**INSTRUCTIONS TO FOLLOW:** Print the listing below only from the line that has "Task: Select the Twitter tab" through the line that has "The height and", exactly, and drop any picture.

**DATA EXTRACT:**
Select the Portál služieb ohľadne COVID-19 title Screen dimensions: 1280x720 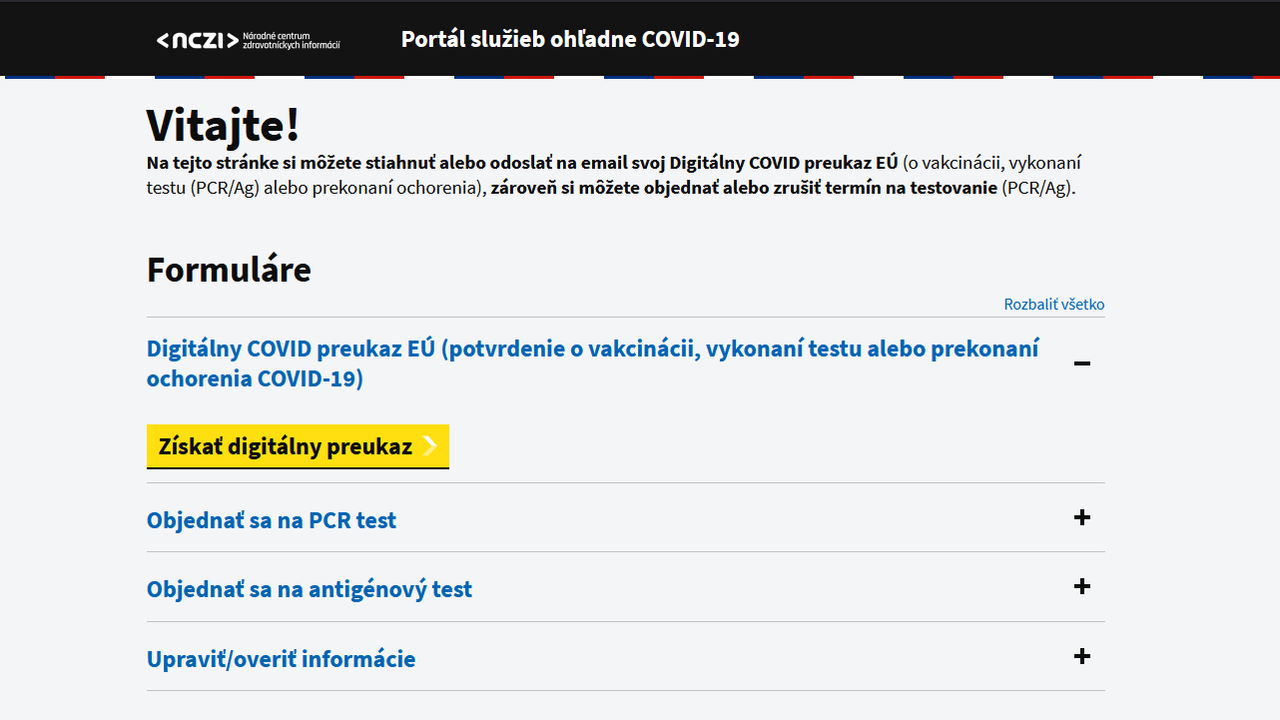(570, 39)
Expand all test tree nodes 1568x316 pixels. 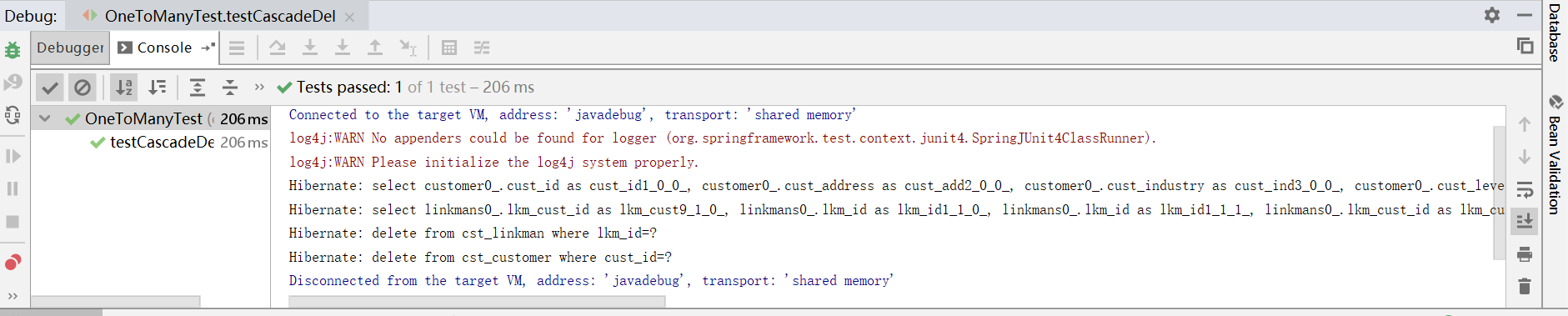pyautogui.click(x=198, y=87)
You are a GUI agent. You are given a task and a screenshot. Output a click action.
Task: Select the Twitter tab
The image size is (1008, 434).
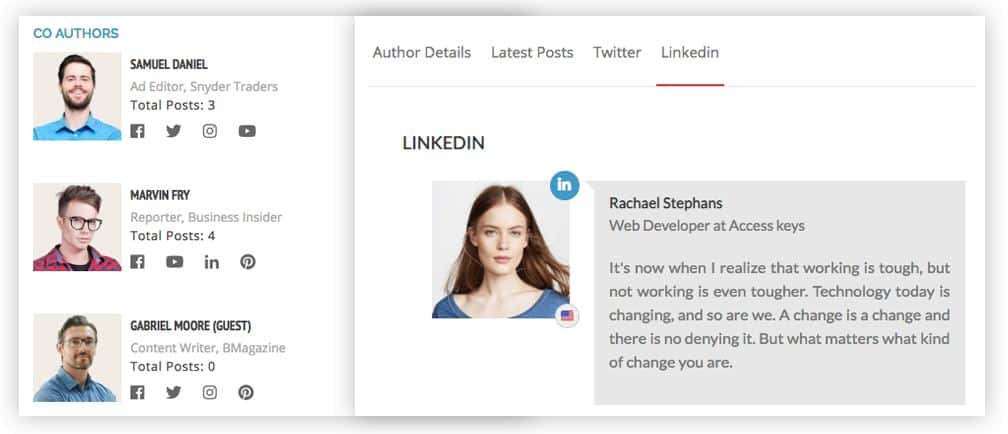click(x=617, y=53)
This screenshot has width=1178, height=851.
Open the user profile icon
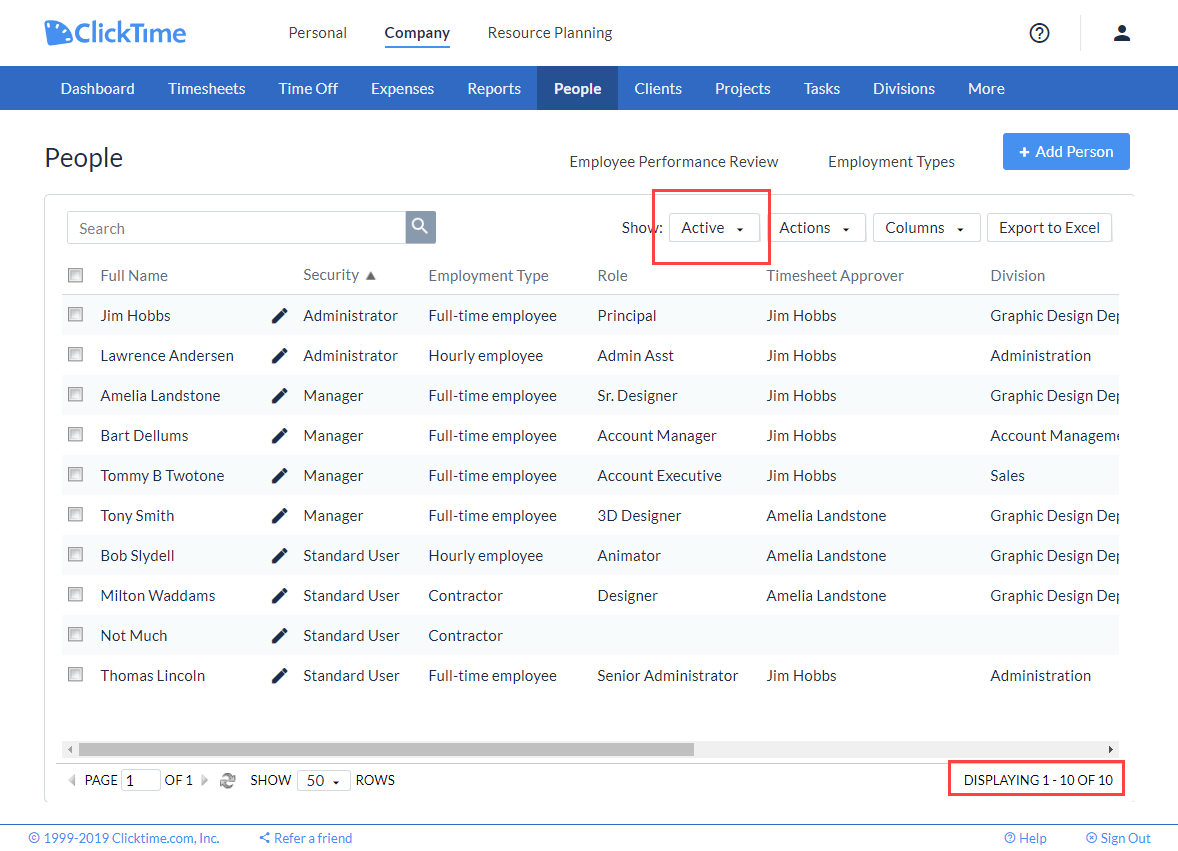pyautogui.click(x=1121, y=32)
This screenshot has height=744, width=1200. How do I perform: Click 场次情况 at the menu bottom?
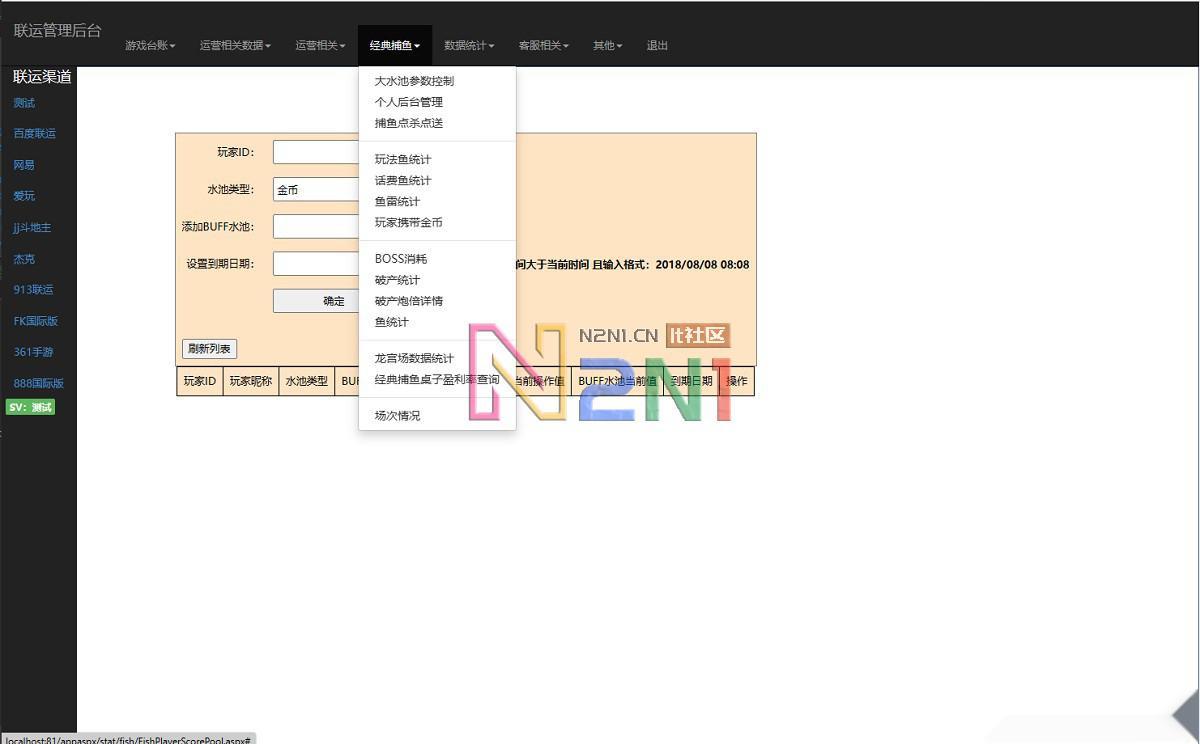[x=396, y=415]
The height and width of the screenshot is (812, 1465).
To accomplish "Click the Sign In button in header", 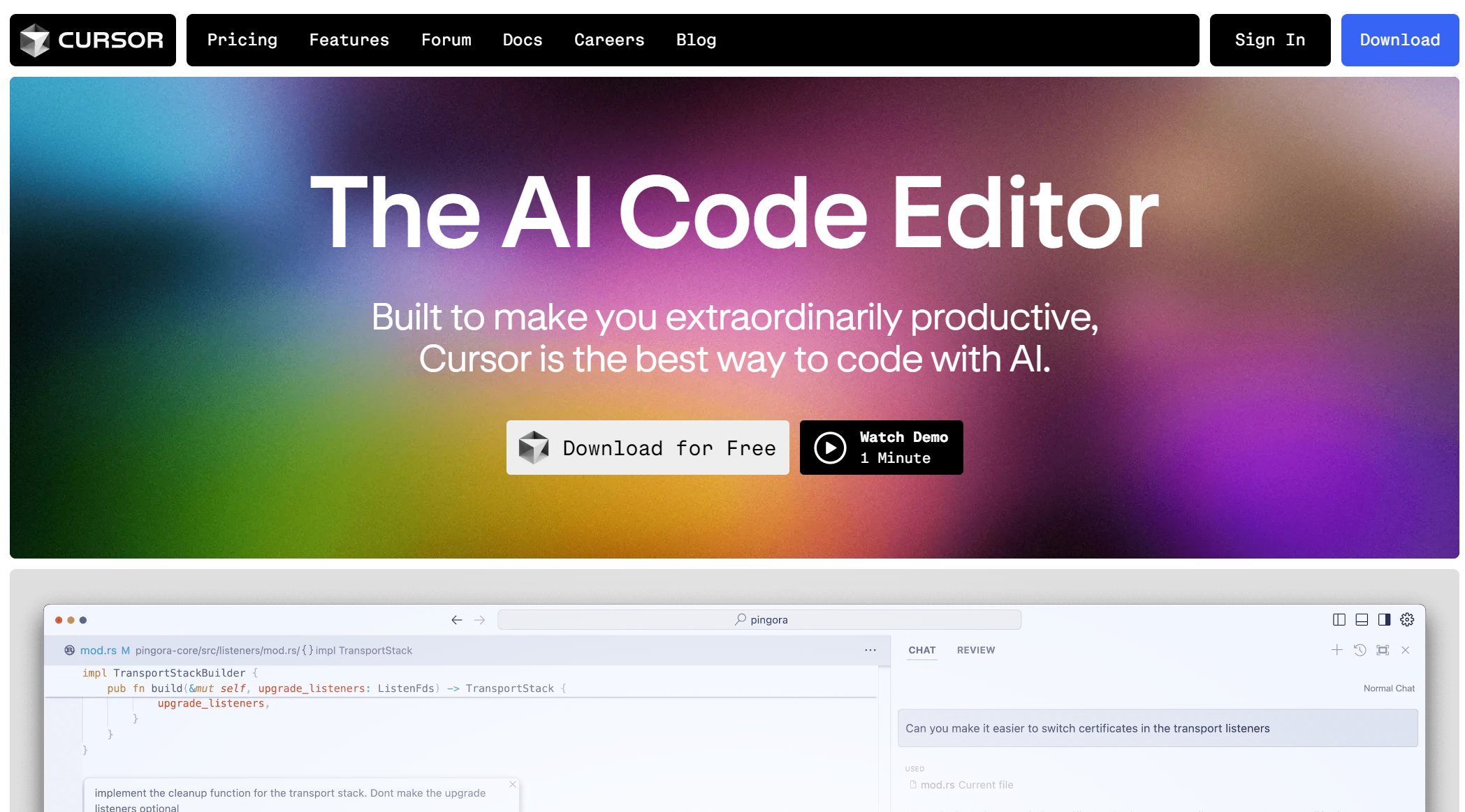I will pyautogui.click(x=1270, y=40).
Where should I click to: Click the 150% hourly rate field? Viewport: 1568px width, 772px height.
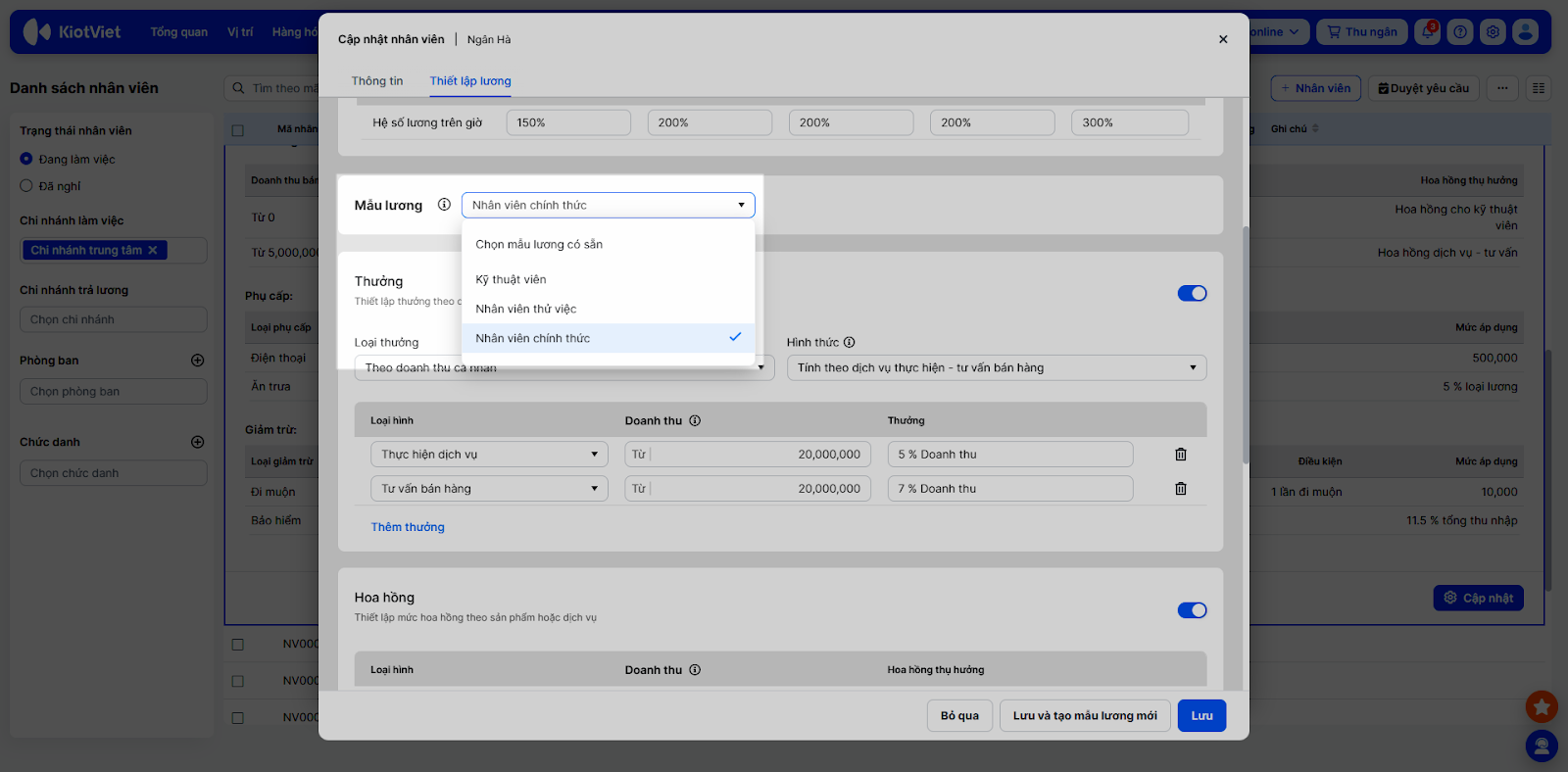tap(568, 122)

**FINAL ANSWER:**
Task: Select the Twitter tab
The image size is (1008, 434).
click(x=617, y=53)
This screenshot has width=1178, height=851.
Open the user profile icon
pyautogui.click(x=1121, y=32)
This screenshot has height=744, width=1200. How do I perform: Click 场次情况 at the menu bottom?
[x=396, y=415]
The height and width of the screenshot is (812, 1465).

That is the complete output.